╭─ Records supplied

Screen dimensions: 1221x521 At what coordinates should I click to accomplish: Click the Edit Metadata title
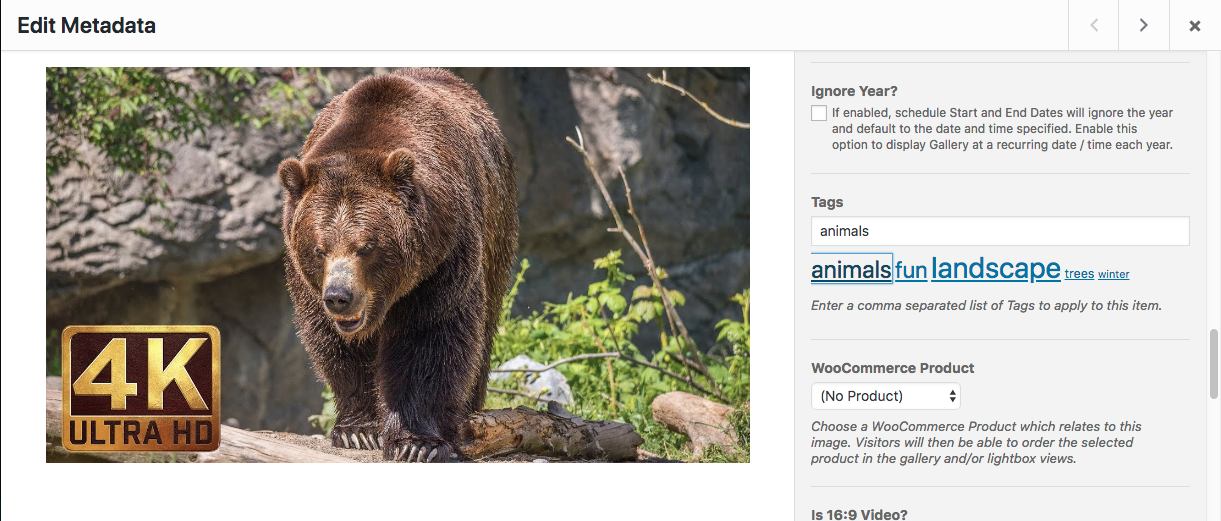[86, 26]
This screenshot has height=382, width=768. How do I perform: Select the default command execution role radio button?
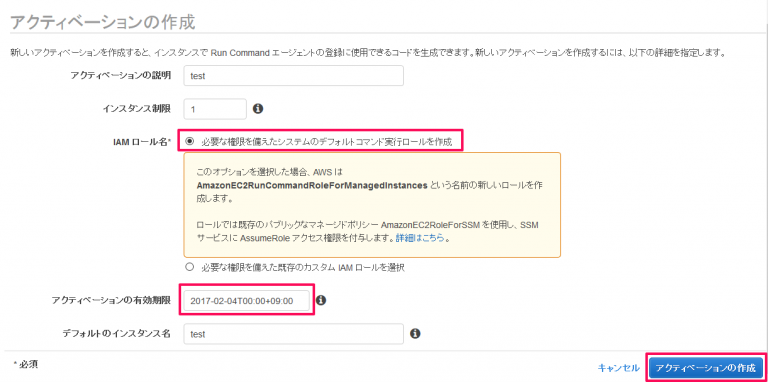point(190,142)
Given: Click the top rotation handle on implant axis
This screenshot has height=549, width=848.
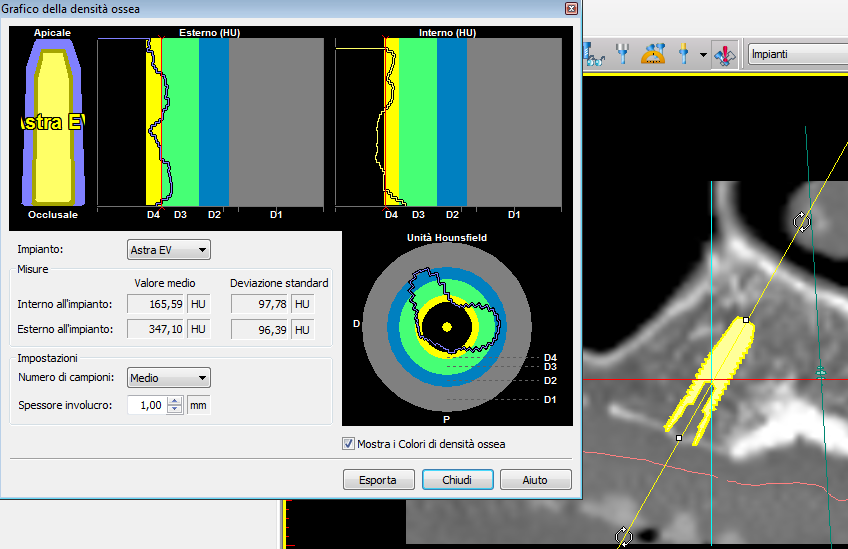Looking at the screenshot, I should click(800, 220).
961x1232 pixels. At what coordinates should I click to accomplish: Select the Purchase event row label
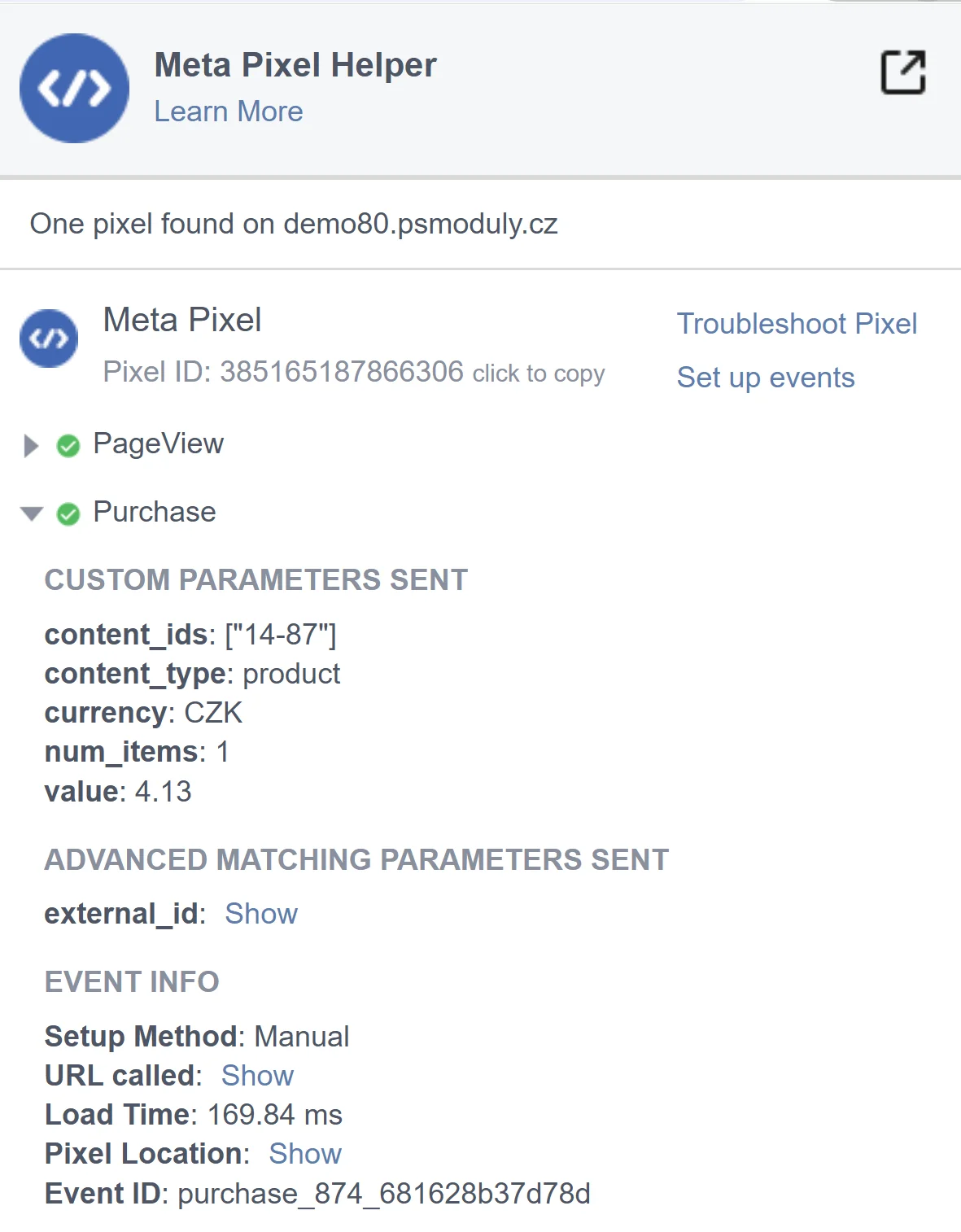tap(155, 513)
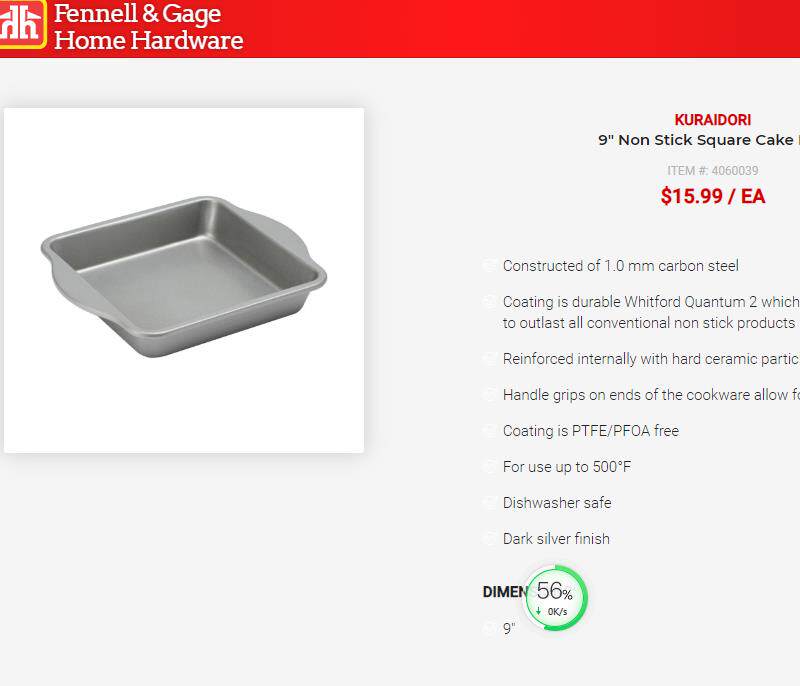Click the square cake pan product image
Image resolution: width=800 pixels, height=686 pixels.
click(184, 280)
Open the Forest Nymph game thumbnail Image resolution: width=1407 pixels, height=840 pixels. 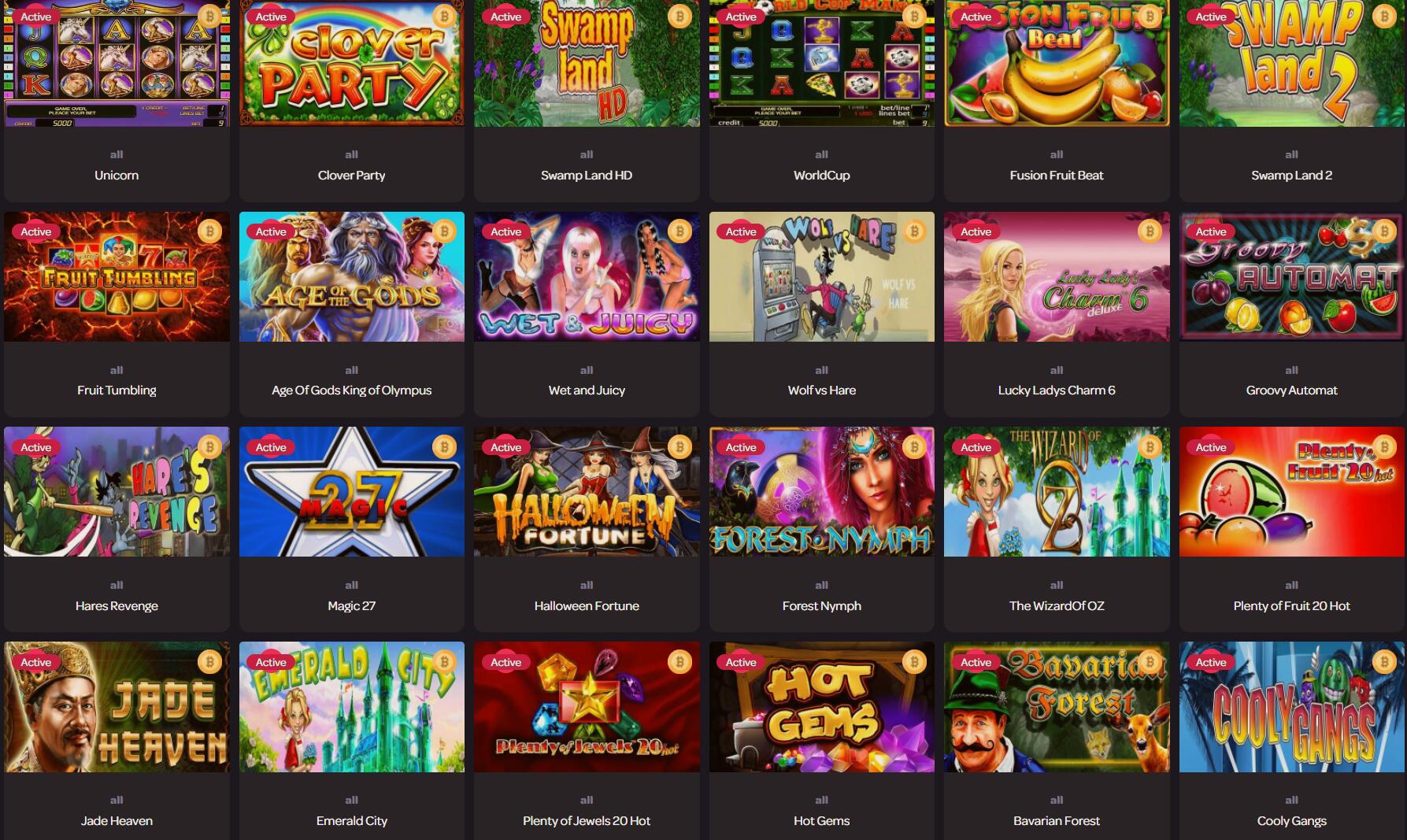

╰─

Work required: Restate the records word for word, omitting images.

Solution for this exercise:
Screen dimensions: 1221x521 At what coordinates should I click to accomplish: Click the Edit Metadata title
[86, 26]
This screenshot has height=382, width=768. How do I perform: Select the default command execution role radio button?
point(190,142)
Given: Click the top rotation handle on implant axis
This screenshot has height=549, width=848.
Looking at the screenshot, I should click(800, 220).
961x1232 pixels. At what coordinates should I click to accomplish: Select the Purchase event row label
tap(155, 513)
Click the square cake pan product image
Image resolution: width=800 pixels, height=686 pixels.
click(184, 280)
Open the Forest Nymph game thumbnail Image resolution: width=1407 pixels, height=840 pixels. 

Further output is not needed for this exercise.